(Stored entries)
↓↓↓

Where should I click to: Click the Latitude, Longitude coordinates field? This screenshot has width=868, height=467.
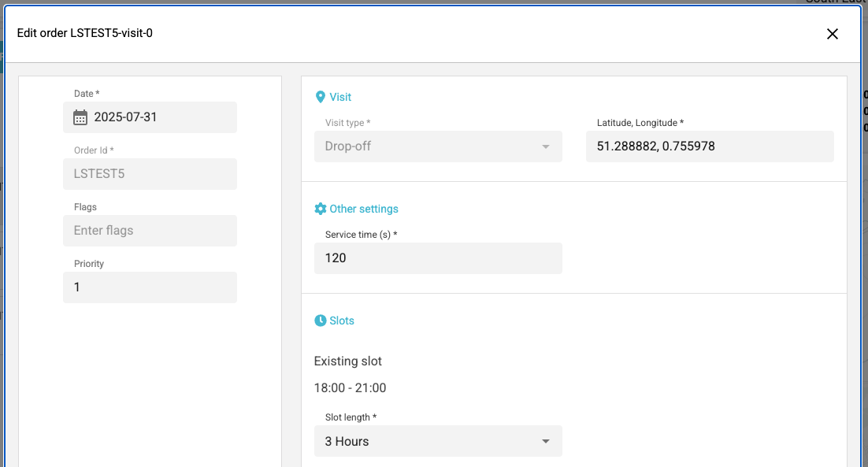pyautogui.click(x=709, y=146)
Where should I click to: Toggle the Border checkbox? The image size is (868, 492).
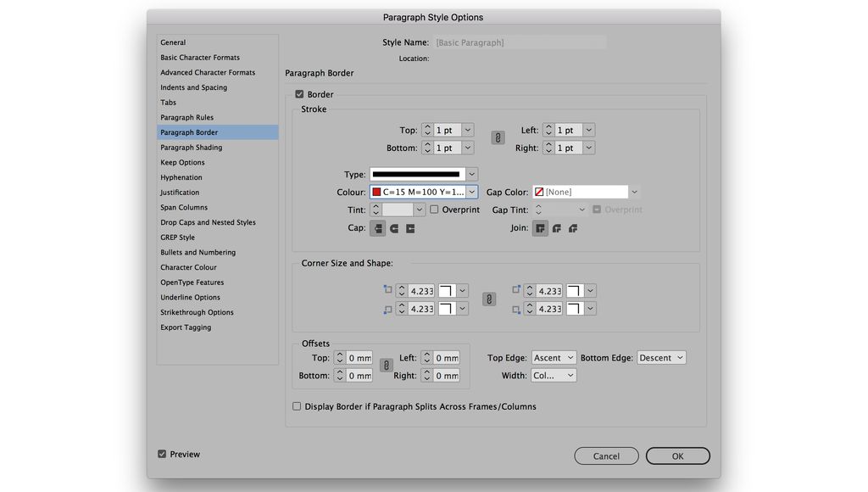pos(298,94)
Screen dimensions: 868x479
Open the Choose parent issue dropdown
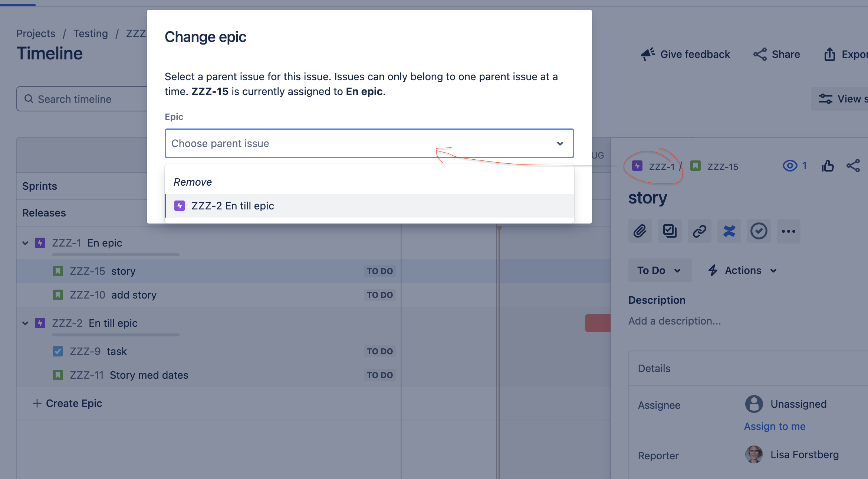[x=369, y=143]
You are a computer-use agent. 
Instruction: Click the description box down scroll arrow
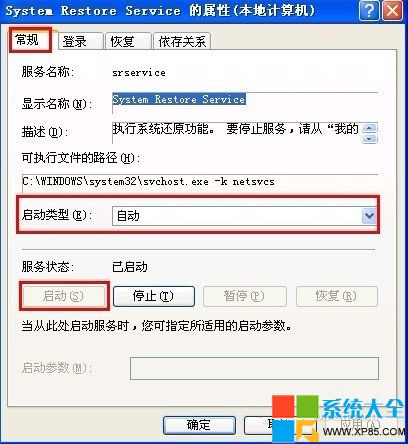tap(370, 138)
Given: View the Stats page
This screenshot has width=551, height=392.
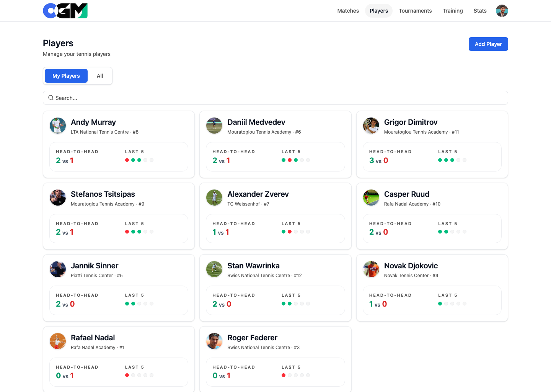Looking at the screenshot, I should click(x=480, y=11).

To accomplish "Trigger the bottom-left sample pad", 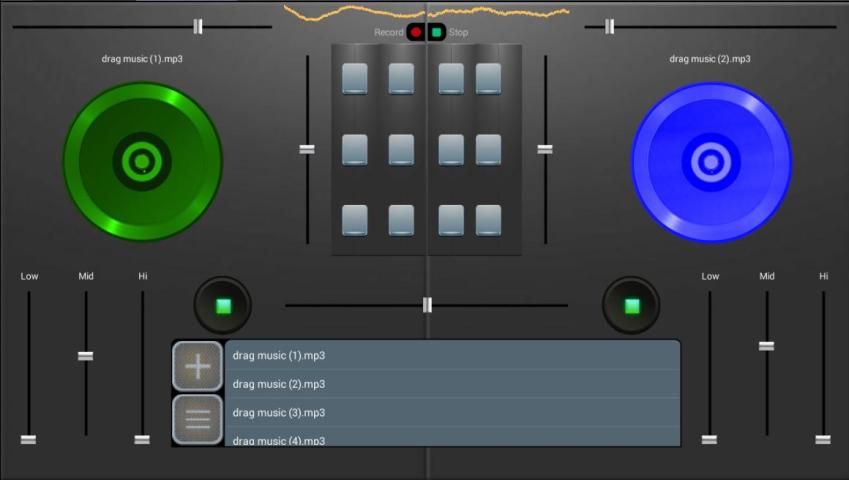I will pos(355,219).
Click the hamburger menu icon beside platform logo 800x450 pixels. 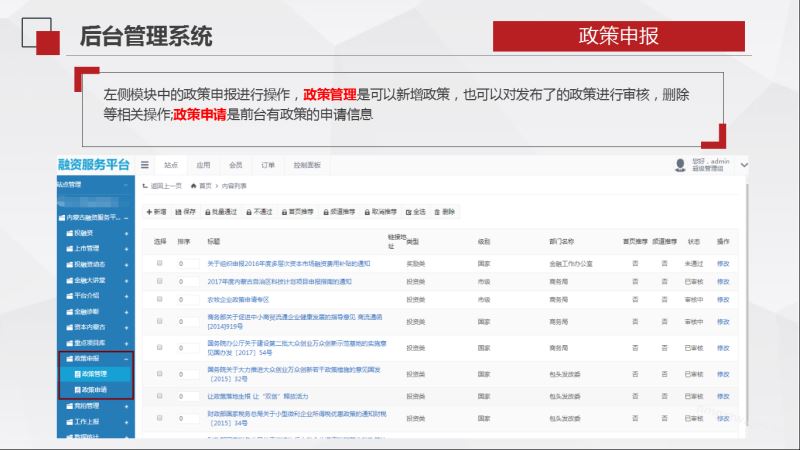click(x=145, y=164)
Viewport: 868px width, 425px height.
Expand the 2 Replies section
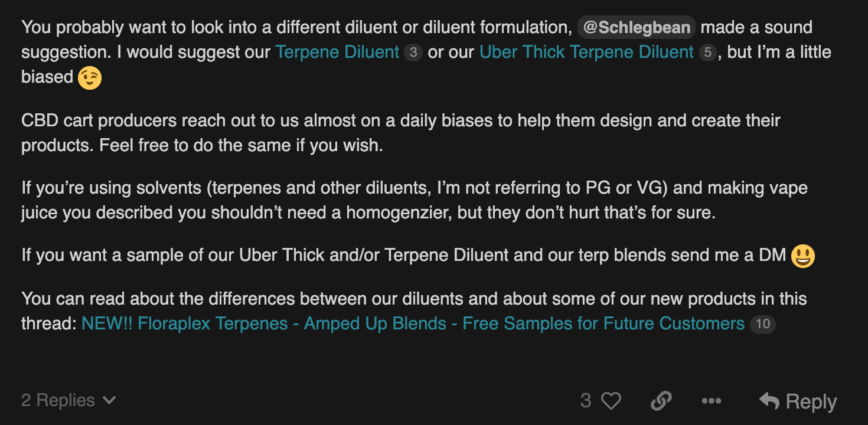(x=68, y=400)
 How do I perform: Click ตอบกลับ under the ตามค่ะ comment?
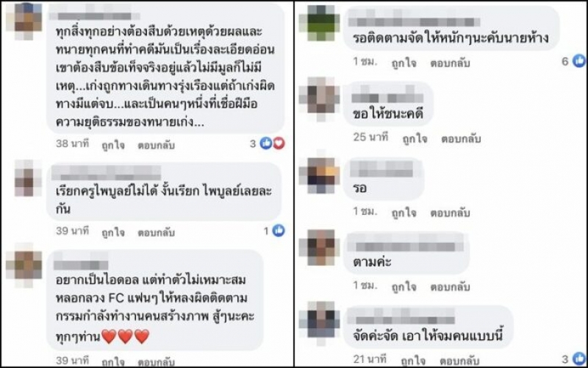click(x=450, y=287)
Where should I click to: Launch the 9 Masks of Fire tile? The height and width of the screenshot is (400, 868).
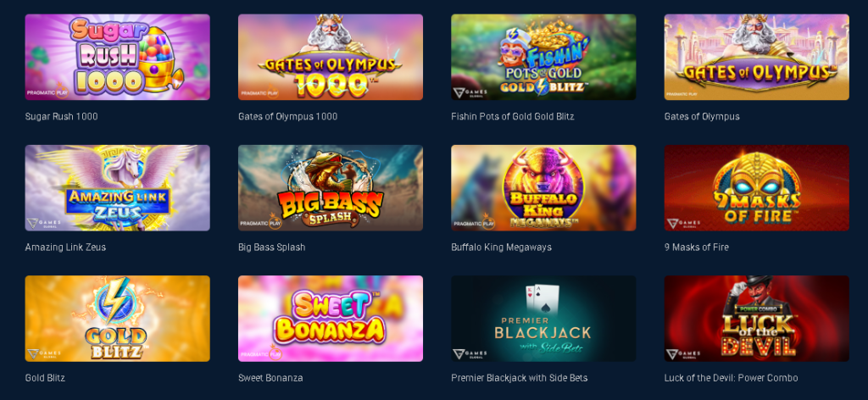click(x=757, y=187)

↑↑↑

Task description ::
In the records above, find the line that contains "Viewport: 868px width, 425px height.". Retype it and every line after it, exactly, leaving out all pictures.

Task result ::
Viewport: 868px width, 425px height.
Expand the 2 Replies section
(x=68, y=400)
 How do I perform: Click ตอบกลับ under the ตามค่ะ comment?
click(x=450, y=287)
Where should I click to: Launch the 9 Masks of Fire tile? The height and width of the screenshot is (400, 868).
click(x=757, y=187)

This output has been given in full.